Several studies support that the parietal lobe is involved in visual attention when studying saccadic eye movements [25], [26], [27]. Two recent papers studying hand reaching in depth support the hypothesis that a disparity signal is encoded within the parietal area [28], [29]. Functional imaging vision studies of humans support a disparity signal is present in the parietal lobe [76], [98], [99], [100] as do single cell recordings from primates [101], [102]. The present study supports that the parietal lobe is functionally active during both saccadic and vergence eye movements.

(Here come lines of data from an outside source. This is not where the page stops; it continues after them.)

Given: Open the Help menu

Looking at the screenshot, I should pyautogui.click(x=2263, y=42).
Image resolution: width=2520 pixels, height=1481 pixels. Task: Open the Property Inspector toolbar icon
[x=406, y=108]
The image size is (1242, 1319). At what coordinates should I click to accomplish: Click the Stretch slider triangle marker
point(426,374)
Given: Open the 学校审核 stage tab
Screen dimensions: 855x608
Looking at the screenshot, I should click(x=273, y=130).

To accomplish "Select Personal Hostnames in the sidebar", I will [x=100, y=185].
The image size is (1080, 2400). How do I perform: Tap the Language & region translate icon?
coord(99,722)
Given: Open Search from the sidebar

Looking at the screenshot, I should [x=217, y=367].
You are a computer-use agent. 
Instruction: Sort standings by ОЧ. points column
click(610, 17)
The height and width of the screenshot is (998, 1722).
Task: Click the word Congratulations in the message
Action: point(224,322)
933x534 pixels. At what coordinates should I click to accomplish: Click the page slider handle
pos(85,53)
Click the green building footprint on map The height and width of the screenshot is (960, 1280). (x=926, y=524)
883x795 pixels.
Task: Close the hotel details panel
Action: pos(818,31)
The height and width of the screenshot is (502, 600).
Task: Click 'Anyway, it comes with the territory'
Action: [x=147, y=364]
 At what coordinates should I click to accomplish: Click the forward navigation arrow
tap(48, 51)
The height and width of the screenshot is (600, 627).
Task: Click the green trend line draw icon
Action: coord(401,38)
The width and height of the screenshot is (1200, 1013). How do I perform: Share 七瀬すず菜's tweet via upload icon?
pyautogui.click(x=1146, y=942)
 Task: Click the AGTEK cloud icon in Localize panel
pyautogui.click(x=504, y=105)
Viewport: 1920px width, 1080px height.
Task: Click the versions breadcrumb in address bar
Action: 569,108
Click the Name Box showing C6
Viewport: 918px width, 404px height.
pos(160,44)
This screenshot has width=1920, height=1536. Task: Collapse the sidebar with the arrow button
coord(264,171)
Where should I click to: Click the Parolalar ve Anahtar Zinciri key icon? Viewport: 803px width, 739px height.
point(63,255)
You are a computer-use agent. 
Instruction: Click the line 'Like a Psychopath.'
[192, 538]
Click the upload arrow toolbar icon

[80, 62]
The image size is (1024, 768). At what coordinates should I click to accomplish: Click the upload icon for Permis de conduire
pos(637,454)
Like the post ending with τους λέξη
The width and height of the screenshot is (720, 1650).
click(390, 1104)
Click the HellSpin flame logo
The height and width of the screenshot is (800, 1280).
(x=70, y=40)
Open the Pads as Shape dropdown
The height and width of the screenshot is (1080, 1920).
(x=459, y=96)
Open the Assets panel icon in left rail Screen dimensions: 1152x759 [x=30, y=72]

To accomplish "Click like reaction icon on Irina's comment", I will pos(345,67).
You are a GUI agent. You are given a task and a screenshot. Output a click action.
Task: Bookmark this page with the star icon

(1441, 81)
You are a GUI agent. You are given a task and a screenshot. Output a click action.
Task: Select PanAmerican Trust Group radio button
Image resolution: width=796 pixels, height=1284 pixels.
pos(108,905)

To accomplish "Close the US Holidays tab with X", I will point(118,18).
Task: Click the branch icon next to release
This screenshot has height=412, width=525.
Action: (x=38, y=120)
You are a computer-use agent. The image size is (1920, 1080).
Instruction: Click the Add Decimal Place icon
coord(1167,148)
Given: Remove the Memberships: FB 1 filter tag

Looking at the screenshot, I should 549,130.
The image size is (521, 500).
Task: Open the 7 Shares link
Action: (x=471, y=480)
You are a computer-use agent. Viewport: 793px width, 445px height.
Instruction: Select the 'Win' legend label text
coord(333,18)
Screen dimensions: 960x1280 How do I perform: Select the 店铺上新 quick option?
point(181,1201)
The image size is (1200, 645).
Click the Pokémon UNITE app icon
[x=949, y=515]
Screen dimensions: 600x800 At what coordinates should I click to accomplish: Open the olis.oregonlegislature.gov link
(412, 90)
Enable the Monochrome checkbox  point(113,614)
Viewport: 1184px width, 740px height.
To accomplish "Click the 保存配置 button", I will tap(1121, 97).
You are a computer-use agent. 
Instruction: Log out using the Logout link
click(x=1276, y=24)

The cerebellum also showed similar activation behaviors between the saccadic and vergence data sets. Many studies from just the last two years support the concept that the cerebellum is involved in saccadic eye movements and is responsible for processing error that is used for motor learning [30], [31], [32]. The cerebellar vermis also participates in vergence eye movements as reported by dysfunctional vergence eye movements in patients with lesions [103] and primate studies [33], [34], [35]. Our data support the hypothesis that the cerebellum is involved in voluntary saccadic and vergence eye movements.

Conclusion

Our study used a block design of fixation compared to a random eye movement task composed of steps to study the vergence system in comparison with the saccade system. Results show several shared neural resources between the vergence and saccade systems, specifically within the supplementary eye field, dorsolateral prefrontal cortex, ventral lateral prefrontal cortex, intraparietal area, cuneus, precuneus, the anterior and posterior cingulates, and cerebellar vermis. Our results support that significant spatial differentiation exists within the frontal eye fields. The functional activity unique to vergence was adjacent and anterior to the saccadic functional activity. Midbrain activation was observed within the vergence data set but not in the saccadic data set.